*WORK REQUIRED*. Present every line of the entries below as a Markdown table with the columns Row and Line, numbering each line in order and leaving out blank lines.

A block of data:
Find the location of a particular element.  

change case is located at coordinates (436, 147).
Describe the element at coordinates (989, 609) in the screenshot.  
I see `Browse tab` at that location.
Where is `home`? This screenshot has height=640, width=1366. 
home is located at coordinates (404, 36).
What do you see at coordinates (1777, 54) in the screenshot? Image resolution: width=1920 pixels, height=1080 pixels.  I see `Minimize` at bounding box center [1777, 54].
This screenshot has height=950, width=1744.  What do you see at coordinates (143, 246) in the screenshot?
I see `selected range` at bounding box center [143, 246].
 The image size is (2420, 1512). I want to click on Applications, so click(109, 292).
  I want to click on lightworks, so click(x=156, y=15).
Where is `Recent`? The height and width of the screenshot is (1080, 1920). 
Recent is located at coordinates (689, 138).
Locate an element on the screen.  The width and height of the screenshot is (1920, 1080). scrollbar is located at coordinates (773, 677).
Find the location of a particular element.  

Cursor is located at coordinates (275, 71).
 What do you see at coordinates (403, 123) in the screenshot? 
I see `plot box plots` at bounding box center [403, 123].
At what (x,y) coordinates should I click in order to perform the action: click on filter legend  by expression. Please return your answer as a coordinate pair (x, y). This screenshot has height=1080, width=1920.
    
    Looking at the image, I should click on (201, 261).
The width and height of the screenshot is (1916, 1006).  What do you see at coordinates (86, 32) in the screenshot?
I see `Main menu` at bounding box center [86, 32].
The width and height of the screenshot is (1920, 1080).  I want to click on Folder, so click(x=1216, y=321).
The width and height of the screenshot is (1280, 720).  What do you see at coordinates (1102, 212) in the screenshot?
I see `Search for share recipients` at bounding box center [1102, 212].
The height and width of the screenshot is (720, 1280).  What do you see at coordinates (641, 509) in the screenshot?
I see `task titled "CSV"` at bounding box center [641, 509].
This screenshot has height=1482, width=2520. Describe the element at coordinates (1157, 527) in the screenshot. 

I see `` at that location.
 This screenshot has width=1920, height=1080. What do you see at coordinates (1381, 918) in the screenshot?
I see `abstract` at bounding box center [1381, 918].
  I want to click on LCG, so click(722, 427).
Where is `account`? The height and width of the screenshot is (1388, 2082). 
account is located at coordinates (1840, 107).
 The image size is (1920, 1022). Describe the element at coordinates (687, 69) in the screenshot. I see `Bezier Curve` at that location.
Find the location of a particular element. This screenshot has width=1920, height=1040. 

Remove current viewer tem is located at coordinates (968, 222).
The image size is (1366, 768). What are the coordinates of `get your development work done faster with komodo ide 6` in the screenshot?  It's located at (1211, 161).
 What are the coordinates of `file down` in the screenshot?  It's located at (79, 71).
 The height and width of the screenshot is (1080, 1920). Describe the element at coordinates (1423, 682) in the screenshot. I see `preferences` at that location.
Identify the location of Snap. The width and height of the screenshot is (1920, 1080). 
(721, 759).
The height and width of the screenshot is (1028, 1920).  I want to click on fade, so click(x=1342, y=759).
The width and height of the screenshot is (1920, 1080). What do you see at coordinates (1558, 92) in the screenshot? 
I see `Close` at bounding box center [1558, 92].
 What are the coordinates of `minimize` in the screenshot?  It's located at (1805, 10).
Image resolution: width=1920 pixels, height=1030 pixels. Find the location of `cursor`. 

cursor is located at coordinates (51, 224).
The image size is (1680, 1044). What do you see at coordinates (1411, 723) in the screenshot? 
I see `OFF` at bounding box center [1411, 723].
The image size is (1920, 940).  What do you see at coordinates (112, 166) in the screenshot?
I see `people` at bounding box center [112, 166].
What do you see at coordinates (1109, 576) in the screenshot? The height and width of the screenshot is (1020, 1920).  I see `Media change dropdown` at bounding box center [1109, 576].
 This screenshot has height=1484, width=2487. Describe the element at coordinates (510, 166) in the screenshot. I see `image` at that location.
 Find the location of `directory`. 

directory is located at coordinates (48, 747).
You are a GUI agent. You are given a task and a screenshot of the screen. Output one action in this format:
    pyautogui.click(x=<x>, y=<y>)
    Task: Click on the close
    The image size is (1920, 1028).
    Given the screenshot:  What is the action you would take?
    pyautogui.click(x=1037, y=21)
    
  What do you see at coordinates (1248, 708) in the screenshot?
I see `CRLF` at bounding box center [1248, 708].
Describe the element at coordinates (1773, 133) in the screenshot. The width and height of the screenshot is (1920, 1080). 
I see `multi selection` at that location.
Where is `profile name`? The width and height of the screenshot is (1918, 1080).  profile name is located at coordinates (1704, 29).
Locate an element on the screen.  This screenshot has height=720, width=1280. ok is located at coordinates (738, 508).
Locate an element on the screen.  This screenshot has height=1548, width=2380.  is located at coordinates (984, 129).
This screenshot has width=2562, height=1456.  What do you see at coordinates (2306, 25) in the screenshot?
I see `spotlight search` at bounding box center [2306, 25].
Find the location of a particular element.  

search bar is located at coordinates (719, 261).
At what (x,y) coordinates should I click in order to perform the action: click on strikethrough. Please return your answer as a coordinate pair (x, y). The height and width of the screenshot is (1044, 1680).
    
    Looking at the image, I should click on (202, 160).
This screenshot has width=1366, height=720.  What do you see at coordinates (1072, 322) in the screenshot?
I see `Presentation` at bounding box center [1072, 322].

*REPLY*.
| Row | Line |
|---|---|
| 1 | Find the location of a particular element.   |
| 2 | change case is located at coordinates (436, 147). |
| 3 | Describe the element at coordinates (989, 609) in the screenshot.   |
| 4 | I see `Browse tab` at that location. |
| 5 | Where is `home`? This screenshot has height=640, width=1366.  |
| 6 | home is located at coordinates (404, 36). |
| 7 | What do you see at coordinates (1777, 54) in the screenshot? Image resolution: width=1920 pixels, height=1080 pixels.  I see `Minimize` at bounding box center [1777, 54]. |
| 8 | This screenshot has height=950, width=1744.  What do you see at coordinates (143, 246) in the screenshot? |
| 9 | I see `selected range` at bounding box center [143, 246]. |
| 10 |  The image size is (2420, 1512). I want to click on Applications, so click(109, 292). |
| 11 |   I want to click on lightworks, so click(x=156, y=15). |
| 12 | Where is `Recent`? The height and width of the screenshot is (1080, 1920).  |
| 13 | Recent is located at coordinates (689, 138). |
| 14 | Locate an element on the screen.  The width and height of the screenshot is (1920, 1080). scrollbar is located at coordinates (773, 677). |
| 15 | Find the location of a particular element.   |
| 16 | Cursor is located at coordinates (275, 71). |
| 17 |  What do you see at coordinates (403, 123) in the screenshot?  |
| 18 | I see `plot box plots` at bounding box center [403, 123]. |
| 19 | At what (x,y) coordinates should I click in order to perform the action: click on filter legend  by expression. Please return your answer as a coordinate pair (x, y). This screenshot has height=1080, width=1920. |
| 20 |     Looking at the image, I should click on (201, 261). |
| 21 | The width and height of the screenshot is (1916, 1006).  What do you see at coordinates (86, 32) in the screenshot? |
| 22 | I see `Main menu` at bounding box center [86, 32]. |
| 23 | The width and height of the screenshot is (1920, 1080).  I want to click on Folder, so click(x=1216, y=321). |
| 24 | The width and height of the screenshot is (1280, 720).  What do you see at coordinates (1102, 212) in the screenshot? |
| 25 | I see `Search for share recipients` at bounding box center [1102, 212]. |
| 26 | The height and width of the screenshot is (720, 1280).  What do you see at coordinates (641, 509) in the screenshot? |
| 27 | I see `task titled "CSV"` at bounding box center [641, 509]. |
| 28 | This screenshot has height=1482, width=2520. Describe the element at coordinates (1157, 527) in the screenshot.  |
| 29 | I see `` at that location. |
| 30 |  This screenshot has width=1920, height=1080. What do you see at coordinates (1381, 918) in the screenshot? |
| 31 | I see `abstract` at bounding box center [1381, 918]. |
| 32 |   I want to click on LCG, so click(722, 427). |
| 33 | Where is `account`? The height and width of the screenshot is (1388, 2082).  |
| 34 | account is located at coordinates (1840, 107). |
| 35 |  The image size is (1920, 1022). Describe the element at coordinates (687, 69) in the screenshot. I see `Bezier Curve` at that location. |
| 36 | Find the location of a particular element. This screenshot has width=1920, height=1040.  |
| 37 | Remove current viewer tem is located at coordinates (968, 222). |
| 38 | The image size is (1366, 768). What are the coordinates of `get your development work done faster with komodo ide 6` in the screenshot?  It's located at (1211, 161). |
| 39 |  What are the coordinates of `file down` in the screenshot?  It's located at (79, 71). |
| 40 |  The height and width of the screenshot is (1080, 1920). Describe the element at coordinates (1423, 682) in the screenshot. I see `preferences` at that location. |
| 41 | Identify the location of Snap. The width and height of the screenshot is (1920, 1080).  |
| 42 | (721, 759). |
| 43 | The height and width of the screenshot is (1028, 1920).  I want to click on fade, so click(x=1342, y=759). |
| 44 | The width and height of the screenshot is (1920, 1080). What do you see at coordinates (1558, 92) in the screenshot?  |
| 45 | I see `Close` at bounding box center [1558, 92]. |
| 46 |  What are the coordinates of `minimize` in the screenshot?  It's located at (1805, 10). |
| 47 | Image resolution: width=1920 pixels, height=1030 pixels. Find the location of `cursor`.  |
| 48 | cursor is located at coordinates (51, 224). |
| 49 | The image size is (1680, 1044). What do you see at coordinates (1411, 723) in the screenshot?  |
| 50 | I see `OFF` at bounding box center [1411, 723]. |
| 51 | The image size is (1920, 940).  What do you see at coordinates (112, 166) in the screenshot? |
| 52 | I see `people` at bounding box center [112, 166]. |
| 53 | What do you see at coordinates (1109, 576) in the screenshot? The height and width of the screenshot is (1020, 1920).  I see `Media change dropdown` at bounding box center [1109, 576]. |
| 54 |  This screenshot has height=1484, width=2487. Describe the element at coordinates (510, 166) in the screenshot. I see `image` at that location. |
| 55 |  Find the location of `directory`.  |
| 56 | directory is located at coordinates (48, 747). |
| 57 | You are a GUI agent. You are given a task and a screenshot of the screen. Output one action in this format: |
| 58 |     pyautogui.click(x=<x>, y=<y>) |
| 59 |     Task: Click on the close |
| 60 |     The image size is (1920, 1028). |
| 61 |     Given the screenshot:  What is the action you would take? |
| 62 |     pyautogui.click(x=1037, y=21) |
| 63 |   What do you see at coordinates (1248, 708) in the screenshot? |
| 64 | I see `CRLF` at bounding box center [1248, 708]. |
| 65 | Describe the element at coordinates (1773, 133) in the screenshot. The width and height of the screenshot is (1920, 1080).  |
| 66 | I see `multi selection` at that location. |
| 67 | Where is `profile name`? The width and height of the screenshot is (1918, 1080).  profile name is located at coordinates (1704, 29). |
| 68 | Locate an element on the screen.  This screenshot has height=720, width=1280. ok is located at coordinates (738, 508). |
| 69 | Locate an element on the screen.  This screenshot has height=1548, width=2380.  is located at coordinates (984, 129). |
| 70 | This screenshot has width=2562, height=1456.  What do you see at coordinates (2306, 25) in the screenshot? |
| 71 | I see `spotlight search` at bounding box center [2306, 25]. |
| 72 | Find the location of a particular element.   |
| 73 | search bar is located at coordinates (719, 261). |
| 74 | At what (x,y) coordinates should I click in order to perform the action: click on strikethrough. Please return your answer as a coordinate pair (x, y). The height and width of the screenshot is (1044, 1680). |
| 75 |     Looking at the image, I should click on (202, 160). |
| 76 | This screenshot has width=1366, height=720.  What do you see at coordinates (1072, 322) in the screenshot? |
| 77 | I see `Presentation` at bounding box center [1072, 322]. |